Contents
Characters and strings

Overview

The Balau library has been designed primarily to work with external character data encoded in UTF-8 and internal character data encoded in UTF-8 and UTF-32. UTF-8 is used for persisted strings, data transfer, and in-memory strings. UTF-32 is used in code point processing algorithms that require a fixed size code point type. This allows a normally compact representation in memory, in transit, and in storage, but provides a fixed width character type for processing when required.

The C++ language char character type is used for UTF-8 data and the char32_t character type is used for UTF-32 data. As the size of the C++ language wchar_t character type is not defined in the specification, the wchar_t character type and associated std::wstring string type are not used in Balau.

The char16_t character type is not used in Balau components. A set of universal to-string and from-string function overloads is however included for UTF-16 string generation and conversion. These functions provide to-string and from-string conversions when another library works with UTF-16 strings or when application code requires UTF-16 encoded strings.

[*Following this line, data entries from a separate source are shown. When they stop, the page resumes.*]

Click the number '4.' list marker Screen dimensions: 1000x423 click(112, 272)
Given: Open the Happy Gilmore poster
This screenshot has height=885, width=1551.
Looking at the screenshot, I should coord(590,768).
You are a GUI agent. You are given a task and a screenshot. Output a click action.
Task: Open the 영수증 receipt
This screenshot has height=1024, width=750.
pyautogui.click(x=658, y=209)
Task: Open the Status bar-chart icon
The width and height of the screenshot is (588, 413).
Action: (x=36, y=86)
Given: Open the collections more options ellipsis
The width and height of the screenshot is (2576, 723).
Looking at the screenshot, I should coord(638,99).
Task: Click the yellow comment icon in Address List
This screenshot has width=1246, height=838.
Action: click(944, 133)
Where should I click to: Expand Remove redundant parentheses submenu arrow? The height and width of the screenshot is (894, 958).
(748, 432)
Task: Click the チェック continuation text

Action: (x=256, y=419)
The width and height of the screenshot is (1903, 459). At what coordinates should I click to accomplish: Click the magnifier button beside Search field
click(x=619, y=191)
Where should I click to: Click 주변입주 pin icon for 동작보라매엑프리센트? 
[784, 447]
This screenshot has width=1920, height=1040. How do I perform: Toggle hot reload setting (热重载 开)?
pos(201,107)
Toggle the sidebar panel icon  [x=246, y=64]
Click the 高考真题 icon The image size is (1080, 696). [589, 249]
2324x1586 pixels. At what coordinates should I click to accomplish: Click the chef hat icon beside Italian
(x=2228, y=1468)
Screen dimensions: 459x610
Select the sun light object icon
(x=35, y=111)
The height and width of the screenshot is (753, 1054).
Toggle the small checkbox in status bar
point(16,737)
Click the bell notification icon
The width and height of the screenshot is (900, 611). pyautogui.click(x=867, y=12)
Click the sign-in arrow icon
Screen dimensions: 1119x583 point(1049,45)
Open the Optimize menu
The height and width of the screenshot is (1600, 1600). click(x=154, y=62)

Balau uses the ICU library for unicode support. Unlike ICU, Balau uses the standard char32_t primitive type for representing UTF-32 characters. This is implicitly cast to and from ICU's UChar32 (which is a signed int) within the Character functions.

The primary character and string related functionality that Balau provides is:

The character utilities, universal to-string and universal from-string functions are discussed in this section. The string utilities section discusses the string utilities. The resources section discusses the various resource classes.

String types

The Balau C++ library uses the following character and string types:

Char type String type Usage
char std::string UTF-8 string or undefined array of bytes
char16_t std::u16string UTF-16 string
char32_t std::u32string UTF-32 string

Character utilities

#include <Balau/Type/Character.hpp>

Character utility functions for the following themes are provided:

Many of the character utility functions are proxies to corresponding ICU functions.

Classification

The classification functions each accept a char32_t character. Most of the classification functions act as predicates.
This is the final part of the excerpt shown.